Sep. 30 10:00a.m. - 12:00p.m.
Three people: A woman wearing glasses and a mask, a man in a suit, and a woman standing in front of indigenous art.

(L-R) Rev. Leigh Kern, Rev. John Brown and Knowledge Keeper Bonnie Jane Maracle.

In 2022, the Pope and the Archbishop of Canterbury came to Canada to engage with Indigenous communities and Residential School Survivors on how the respective churches that each represents, the Roman Catholic and Anglican, were instrumental in a system that inflicted “spiritual, cultural, emotional, physical, and sexual abuse of First Nations, Inuit and Métis children…” (Calls to Action 58). As apologies were issued, reactions across the country were wide-ranging. This session will explore the impacts that these events had on individuals and communities while looking at the complex relationships that exist between Indigenous communities and “the Church.”

If you plan to attend, please register below. Space is limited. 

Professor Jonathan Hamilton-Diabo will be joined by the following participants: 

The Reverend Leigh Kern (they/she/he) is the Right Relations Coordinator for the Anglican Diocese of Toronto and is cross-appointed to the Toronto Urban Native Ministry (TUNM). TUNM works collaboratively with residential school legacy survivors. This on-the-ground relational work nourishes and informs advocacy within and outside of church structures. Leigh's commitment to community and confronting settler-colonialism came from their parents. Leigh’s father is an Anglican priest, and their mother’s family is from the North Shore of Lake Superior. Leigh’s mother survived extreme intergenerational trauma and violence, and found healing and empowerment in her identity and living off the land. With their support and encouragement, Leigh completed their Masters of Divinity from Yale Divinity School and was ordained in 2016.

Rev. John Brown is a Deacon at St. Ignatius Loyola Parish in Mississauga. John is also a lawyer at McCarthy Tétrault, where he is also the chair of the firm’s Reconciliation Committee. For more information about John, please visit his bio page.

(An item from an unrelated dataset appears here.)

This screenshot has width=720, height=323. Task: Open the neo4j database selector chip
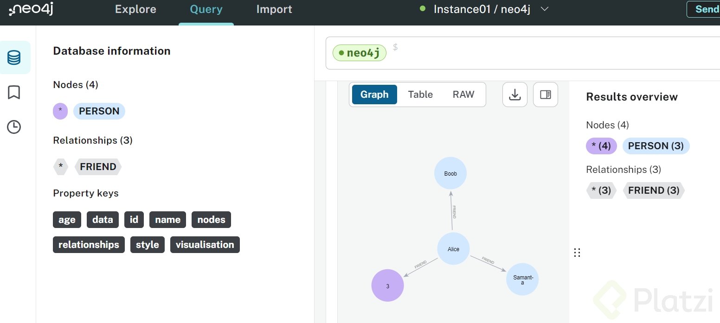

Iehnhotonkws Bonnie Jane Maracle is from the Wolf Clan of the Mohawk Nation,  Tyendinaga Territory, Ontario. She holds a B.A. in Indigenous Studies, Trent University; a B.Ed. and M.Ed., Queen’s University; and is a Ph.D. candidate in Indigenous Studies, Trent University. Bonnie Jane is a member of the Board of Directors for TTO Language & Culture Centre, Tyendinaga; the Ontario Native Literacy Coalition, Grand River; and is the Coordinator of the Mohawk Language Program at Kanatsiohareke Mohawk Community. She is presently employed at the University of Toronto as the In-Residence Traditional Teacher at First Nations House, a sessional instructor at OISE-CTL and an online instructor at the University of Victoria.